At Ysgol Gynradd Nefyn, staff ensure that learners have creative, varied and interesting opportunities by providing them with a curriculum that is relevant, differentiated, broad and balanced. 

The vision contained in the school’s curriculum is focused on developing pupils’ skills as they take pride in their ‘cynefin’ (or local area), their heritage and the culture of the community. The whole school community has been involved in creating the vision which focuses on providing high-quality learning experiences which stimulate and motivate learners in the classroom and beyond. 

The headteacher makes regular use of various grants in order to organise highly effective visits and workshops that broaden horizons and deepen pupils’ skills in art, drama and music. An example of this is cooperation with local artists and national poets to create poetry and a mural reflecting the history of the local community. By discovering facts and historical information about local names, pupils’ self-esteem and pride in their ‘cynefin’ is strengthened.  

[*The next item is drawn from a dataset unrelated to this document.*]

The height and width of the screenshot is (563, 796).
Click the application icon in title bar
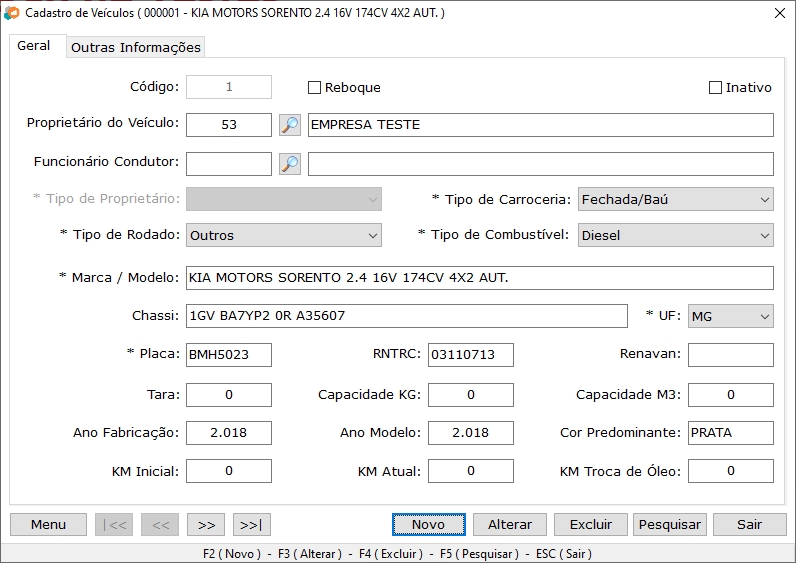pyautogui.click(x=11, y=13)
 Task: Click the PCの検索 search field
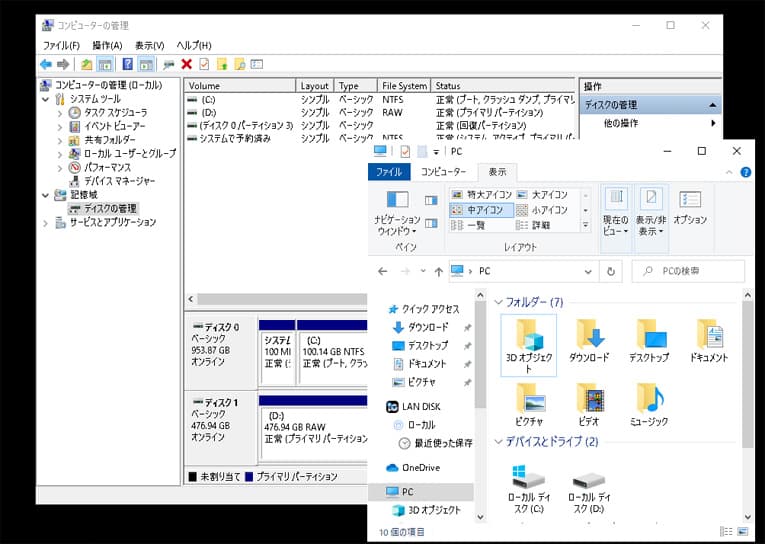coord(694,271)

The motivational visits and workshops weave together opportunities to develop literacy, numeracy and ICT skills effectively. For example, providing purposeful opportunities for pupils to write a story and develop it to create an animation film about the history of Nefyn’s herring fishermen. Such experiences provide rich opportunities for pupils to deepen their understanding and knowledge of the lives of residents, past and present. These learning experiences also deepen pupils’ understanding of their local area and their history. For example, they understand the advantages of living in the area and the effect of second homes in the area through creating and performing a rap ‘hawl i fyw adra’ (the right to live in our home). 

Teachers organise a wide range of events in partnership with the community which reinforce pupils’ sense of belonging. For example, pupils learn about local fishermen in the Maritime Museum, write poems and make artwork on the beach, and visit the old people’s home regularly to communicate and perform.  

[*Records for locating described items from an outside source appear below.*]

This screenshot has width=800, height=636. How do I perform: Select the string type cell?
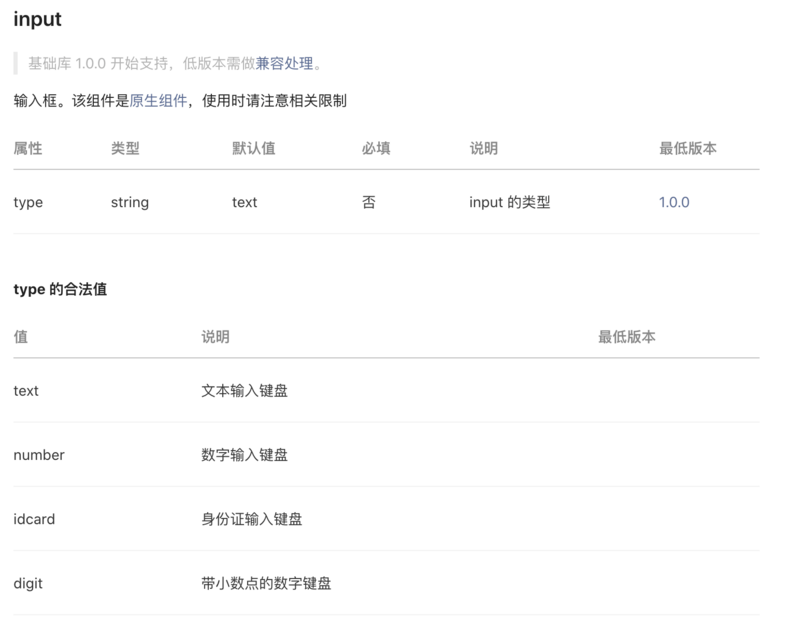tap(130, 202)
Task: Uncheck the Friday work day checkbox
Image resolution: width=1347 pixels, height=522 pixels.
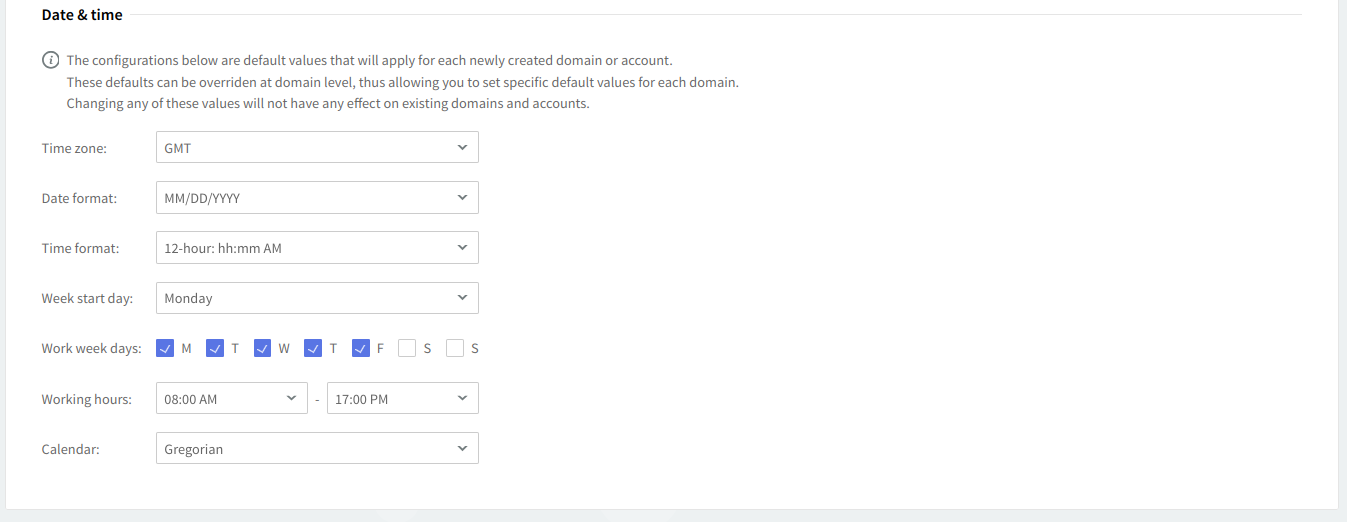Action: (x=361, y=348)
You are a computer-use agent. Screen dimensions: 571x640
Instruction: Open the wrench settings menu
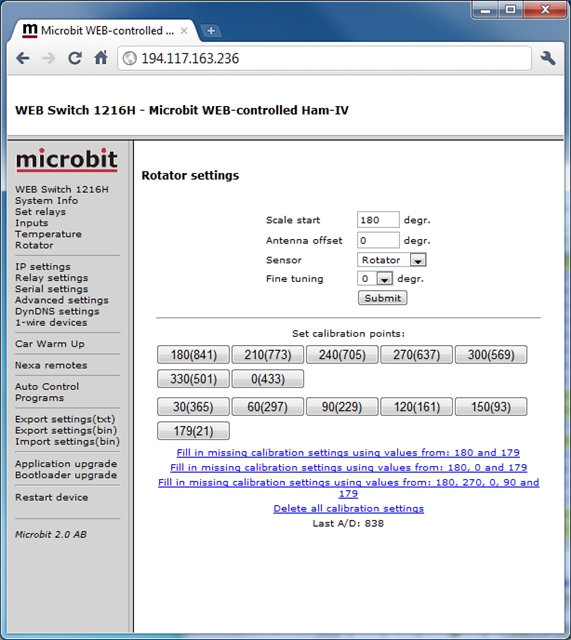tap(548, 58)
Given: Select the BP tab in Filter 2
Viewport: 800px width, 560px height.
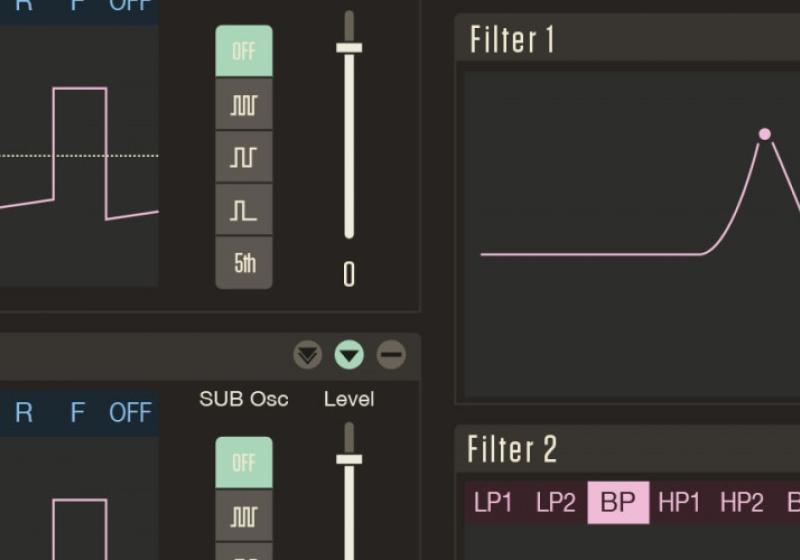Looking at the screenshot, I should pos(618,503).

All of these learning experiences are planned with care and there is a clear place for the pupils’ voice and needs in learning plans. 

What impact has this work had on provision and learners’ standards? 

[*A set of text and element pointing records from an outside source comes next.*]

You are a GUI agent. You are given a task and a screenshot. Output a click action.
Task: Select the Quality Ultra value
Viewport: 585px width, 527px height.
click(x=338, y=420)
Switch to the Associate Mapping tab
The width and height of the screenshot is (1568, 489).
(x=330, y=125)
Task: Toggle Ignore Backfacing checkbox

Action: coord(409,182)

Teachers have a constant focus on planning creative experiences to deepen pupils’ learning about the history and culture of their local community, and this has developed and continues to develop pupils’ literacy, numeracy, ICT and creative skills extremely effectively. Pupils’ oracy skills have been improved successfully, for example through using a suitable range of vocabulary and language patterns to compose and perform a sea shanty and to take part in various drama workshops. The ‘Creu Cadwyni Cymru’ enterprise project provided a suitable medium for developing pupils’ numeracy skills as they learned about costs and profit. Cooperation with well-known local artists and musicians has succeeded in developing pupils’ pride in the Welsh language and Welsh culture. Artwork is displayed attractively on school walls, and raps, compositions and poems have been both memorised and stored digitally. 

Rich creative and practical experiences provided at the school have enabled pupils to develop into enterprising and creative learners. They are provided with educational experiences of the best quality in an environment and atmosphere where they can grow, develop and mature to become confident individuals, aware of the well-being of others, and responsible members of society. 

How have you shared your good practice?  

The North Wales consortium, GwE, has shared the good practice seen in pupils’ workbooks with other schools across the region and teachers from other schools have come to observe good practice at the school. Pupils’ creative work is given a platform regularly within the community in shop window displays.